De repente, algo grande, áspero y duro impacta contra la espalda de Tobías, despojándolo del aire en sus pulmones y arrojándolo contra el suelo. Resulta que, en vez de liberar su cola, la bestia de cristal tuvo que optar por destruir con sus dientes y garras el árbol debido a que la madera de este era muy dura y por más que tirara, no soltaba su cola. Ahora bien, durante la persecución, la punta de la cola de la bestia había estado cargando un trozo de madera de gran tamaño como si se tratara de un azuelo con una carnada, y dicho pedazo de madera era lo que había impactado contra la espalda de Tobías.
Pese a que su espalda temblaba de dolor y sus brazos no parecían responder, el pastelero se da vuelta y se arrastra hacia atrás, hasta colocarse junto a las primeras huellas que dejó al llegar a tan hermoso pero hostil mundo. Frente a frente con la bestia, quien lo había alcanzado en un instante, los grisáceos ojos de Tobías se encuentran con los orbes negros que habitan dentro de las cuencas oculares de tan excepcional y aterrador ser. Teniéndole a tan solo un metro de distancia Tobías pudo darse cuenta de las rojizas manchas que teñían la base de los dientes y las puntas de las garras del cazador, algo que hizo que su corazón diera un vuelco, la pigmentación de su piel se aclarara enfermizamente y su rostro se deformara en una expresión aterrada y descompuesta.
La bestia de cristal termina de eliminar la distancia con el pastelero mientras suelta un grotesco bramido desde lo más profundo de su garganta. Adrede, la bestia pega sus largos dientes al rostro de Tobías.
<< Voy a morir. ¿Enserio voy a morir? ¿Así? No quiero, no quiero morir >>
Entonces, la bestia de cristal retrocede y con un brinco se lanza sobre Tobías. El pastelero protege su rostro por inercia atravesando ambos brazos.
<< ¡Maldición! ¡No quiero morir! >>
Las filosas garras del desalmado cazador se hunden en la carne y empujan a su presa hacia el suelo. Un estruendo se oye y el pastelero, con los ojos fuertemente cerrados, se da cuenta de la inexistencia del enorme peso que hace uno segundos lo lanzó contra el suelo.
Al abrir los ojos y apartar un poco sus brazos, Tobías ve atónito a su fiero cazador tendido en el suelo, con parte de sus extremidades hechas trizas y con un enorme agujero en el torso.
- ¿Qué demonios? —Murmura el Pastelero todavía preso del pánico—
- ¿Estás bien forastero?
Siendo asustado por aquella inesperada pregunta, Tobías se olvida de sus dolencias y se incorpora lo más rápido que puede, topándose con un hombre alto con robustos ropajes blancos de, al parecer, treinta y pocos años de edad, pálida piel, ojos marrones y largo cabello rojo amarrado en una coleta en la base de la cabeza.
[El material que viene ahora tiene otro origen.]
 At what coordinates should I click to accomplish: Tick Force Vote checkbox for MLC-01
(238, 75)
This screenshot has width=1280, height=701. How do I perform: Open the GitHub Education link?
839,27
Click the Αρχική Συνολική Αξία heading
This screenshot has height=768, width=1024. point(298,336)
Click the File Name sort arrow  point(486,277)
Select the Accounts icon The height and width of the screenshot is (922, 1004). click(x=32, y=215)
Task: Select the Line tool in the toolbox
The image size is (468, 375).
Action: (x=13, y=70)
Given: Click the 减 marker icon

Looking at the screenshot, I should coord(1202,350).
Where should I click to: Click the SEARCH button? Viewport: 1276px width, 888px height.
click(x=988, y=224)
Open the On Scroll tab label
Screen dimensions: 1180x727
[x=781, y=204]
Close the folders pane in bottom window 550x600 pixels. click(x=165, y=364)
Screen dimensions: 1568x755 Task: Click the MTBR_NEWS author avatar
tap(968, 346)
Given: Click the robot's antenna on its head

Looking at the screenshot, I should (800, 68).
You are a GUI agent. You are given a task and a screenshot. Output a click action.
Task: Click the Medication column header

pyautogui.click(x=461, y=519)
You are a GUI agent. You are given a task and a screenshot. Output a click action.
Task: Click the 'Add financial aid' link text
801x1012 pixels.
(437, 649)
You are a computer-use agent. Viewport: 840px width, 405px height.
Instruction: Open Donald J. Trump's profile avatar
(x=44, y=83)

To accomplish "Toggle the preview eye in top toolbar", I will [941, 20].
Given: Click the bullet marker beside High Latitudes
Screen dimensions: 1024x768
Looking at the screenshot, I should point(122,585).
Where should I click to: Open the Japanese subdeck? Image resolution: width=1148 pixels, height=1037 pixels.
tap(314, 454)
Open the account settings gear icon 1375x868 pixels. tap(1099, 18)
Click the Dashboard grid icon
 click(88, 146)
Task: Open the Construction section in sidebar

- ¿Quién eres? —Pregunta Tobías, siendo esto lo único que su cerebro pudo procesar—
- Yo debería hacerte esa pregunta, es evidente de que no eres de este mundo ¿Eres un Receptor?
- ¿Un qué?
El hombre de cabello de fuego mira confundido a Tobías, pero antes de que ambos puedan aclarar la situación, el alertante ruido del follaje de los árboles siendo resquebrajado los invita a marcharse cuanto antes.
- ¿Qué te parece si mejor nos vamos de aquí? —Sugiere el desconocido—
- No creo tener otra alternativa.
Ante la mirada de desconfianza de Tobías, el hombre muestra una sonrisa ladina y de entre sus ropas saca un pequeño platillo de metal el cual lanza al suelo.
- Muéstrame La última Fortaleza. —Dice—
El platillo de metal obedece y muestra la imagen holográfica de algún paraje hundido en niebla. El hombre toma a Tobías por el cuello de su camisa, lo arrastra bruscamente hacia la imagen y juntos la atraviesan, abandonando aquello que Tobías recordaría por siempre como un infernal lugar.